Anna Waite (Jan 5) is certainly right in campaigning for more homes in Southend.

Without some significant new provision the conversion of quite unsuitable premises into small flats and bedsit units will continue.

The condition of some tenants in this sort of accommodation can be quite desperate, whatever licensing or scrutiny arrangements are put in place.

Mrs Waite is also right to say high-rise blocks are the obvious solution.

Sadly we no longer have enough land for family homes with gardens, and tall buildings for flats are quite usual in Europe and beyond where space is short.

The usual pattern, however, is to have these well on the outskirts of towns rather than in the central area.

Residential developments in Victoria Avenue will naturally command premium rents, not helpful to families on low or average incomes and the unedifying spectacle of Heath House, fully visible from the Civic Centre, is a stark reminder of the problems of providing affordable housing in such areas.

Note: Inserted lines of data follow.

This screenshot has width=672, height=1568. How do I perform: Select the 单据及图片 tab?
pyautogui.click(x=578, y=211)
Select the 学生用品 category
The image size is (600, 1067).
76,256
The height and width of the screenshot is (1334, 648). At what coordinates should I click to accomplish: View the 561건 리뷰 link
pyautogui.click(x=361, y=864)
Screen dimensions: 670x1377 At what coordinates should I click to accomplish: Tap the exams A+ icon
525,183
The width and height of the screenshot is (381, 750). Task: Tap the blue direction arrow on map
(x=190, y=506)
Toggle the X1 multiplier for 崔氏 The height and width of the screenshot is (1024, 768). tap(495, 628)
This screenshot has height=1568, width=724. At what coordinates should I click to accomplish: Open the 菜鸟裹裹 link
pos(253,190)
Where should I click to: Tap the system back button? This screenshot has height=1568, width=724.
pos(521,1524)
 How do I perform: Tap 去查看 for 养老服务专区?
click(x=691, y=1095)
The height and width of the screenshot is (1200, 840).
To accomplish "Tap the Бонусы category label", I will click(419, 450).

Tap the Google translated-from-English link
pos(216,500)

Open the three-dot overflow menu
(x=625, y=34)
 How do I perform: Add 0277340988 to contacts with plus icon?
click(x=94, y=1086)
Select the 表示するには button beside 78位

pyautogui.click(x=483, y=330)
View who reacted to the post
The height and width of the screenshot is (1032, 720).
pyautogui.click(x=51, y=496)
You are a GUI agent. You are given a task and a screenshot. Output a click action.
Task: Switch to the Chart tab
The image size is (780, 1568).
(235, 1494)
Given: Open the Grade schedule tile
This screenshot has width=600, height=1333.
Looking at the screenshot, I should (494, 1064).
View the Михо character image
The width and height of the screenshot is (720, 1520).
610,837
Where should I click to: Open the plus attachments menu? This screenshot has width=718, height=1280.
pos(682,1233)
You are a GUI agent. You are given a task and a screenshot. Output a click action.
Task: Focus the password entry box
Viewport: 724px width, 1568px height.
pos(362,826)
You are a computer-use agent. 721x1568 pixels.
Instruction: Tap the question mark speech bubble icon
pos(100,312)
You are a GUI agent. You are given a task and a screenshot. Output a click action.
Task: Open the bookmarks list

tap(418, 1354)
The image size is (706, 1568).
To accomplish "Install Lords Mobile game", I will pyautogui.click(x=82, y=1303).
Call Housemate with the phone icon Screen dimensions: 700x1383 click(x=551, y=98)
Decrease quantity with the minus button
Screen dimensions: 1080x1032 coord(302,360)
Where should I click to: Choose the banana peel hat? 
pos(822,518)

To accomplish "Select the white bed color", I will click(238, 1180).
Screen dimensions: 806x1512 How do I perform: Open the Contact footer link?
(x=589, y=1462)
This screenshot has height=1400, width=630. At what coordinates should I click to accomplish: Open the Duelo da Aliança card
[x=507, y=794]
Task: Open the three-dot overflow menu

In the same issue were reports on retail and traffic plans and these, like housing initiatives, require funding that we in Southend cannot provide for ourselves.

I fear that the Coalition will be just as ungenerous to our town as the previous Government was.

Denis Garne
Central Avenue
Southend

...Southend has grandiose schemes for the seafront, pier, Garons Park, football stadiums, the airport, etc.

Yet when it comes to housing, the only offer on the table is the vile prospect of high-rise blocks. What an insult!

These buildings are synonymous with workhouses these days, seen as places from which there is no escape and something to be avoided at all costs.

We are already overburdened with high blocks of flats in the town and the prospect of more will fill many with horror.

Mrs Waite has been quite clear about where these blocks shouldn’t be located (the nicer parts of town) as they would “stick out like a sore thumb”.

The existing tower blocks already do this and we do not want them added to!

Furthermore, a number of schools are battling against an increase in pupil numbers and densely populated additional tower blocks will only exacerbate the current situation.

We need appropriate accommodation of all types if we are to begin to address the housing problem in this area. A problem which successive portfolio holders have failed to address.

Mrs Waite’s opening gambit when taking up her current post was that “we can’t build our way out of this situation”.

My belief is that is exactly what we have to do and soon. But we have to build the right types of homes.